***** SELECTED EXCERPT

Abstract
Figure skaters graciously glide over ice and perform intricate aerobatics, speed skaters achieve incredible velocities over ice, and thousands of persons each year stumble in ice as they first try out this practice for leisure. This paper reviews the scientific concepts and laws that make ice skating possible, as well as the factors that influence performance and ice skates design.
Introduction
Ice skating, gliding along an ice surface using keel-like runners known as ice skates [1], is a sport practiced by many solely for recreational purposes, while others engage in it as an inherent part of other sports, such as figure skating, ice-hockey, bandy and others. Natural bodies of frozen water such as lakes and ponds, as well as indoor and outdoor man-prepared especial surfaces serve as ground to practice sports on ice. It is unsurprising that ice skating has become such a popular activity, after all, what is there not to enjoy about sliding on ice using special skates? Ice skating has become a symbol that represents the winter season, and some rinks are even internationally recognized for being popular holiday tourist attractions, such as the Rockefeller Center in New York City.

**********
***** SUPPLIED MATERIAL

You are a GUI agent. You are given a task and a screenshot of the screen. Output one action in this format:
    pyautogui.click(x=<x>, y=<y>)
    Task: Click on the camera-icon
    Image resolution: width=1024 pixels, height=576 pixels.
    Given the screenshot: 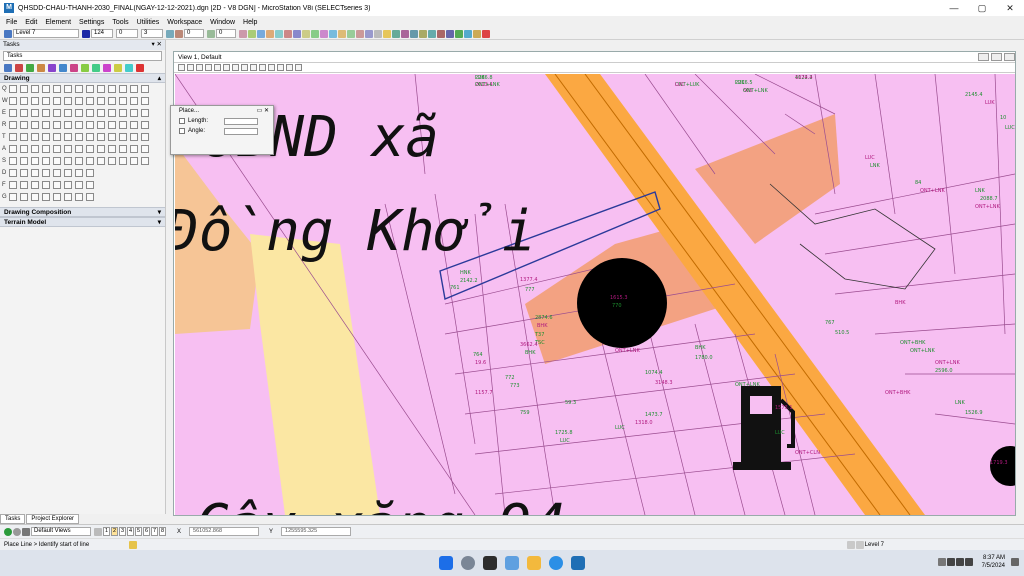 What is the action you would take?
    pyautogui.click(x=298, y=68)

**********

**QUESTIONS**:
[a] According to the ice skating passage, which rink is internationally recognized as a popular holiday tourist attraction?
[b] Reproduce the ice skating passage from "Introduction" to "New York City.".
Answer from the ice skating passage alone.

**RESPONSES TO THE TASKS**:
[a] The Rockefeller Center in New York City.

[b]
Introduction
Ice skating, gliding along an ice surface using keel-like runners known as ice skates [1], is a sport practiced by many solely for recreational purposes, while others engage in it as an inherent part of other sports, such as figure skating, ice-hockey, bandy and others. Natural bodies of frozen water such as lakes and ponds, as well as indoor and outdoor man-prepared especial surfaces serve as ground to practice sports on ice. It is unsurprising that ice skating has become such a popular activity, after all, what is there not to enjoy about sliding on ice using special skates? Ice skating has become a symbol that represents the winter season, and some rinks are even internationally recognized for being popular holiday tourist attractions, such as the Rockefeller Center in New York City.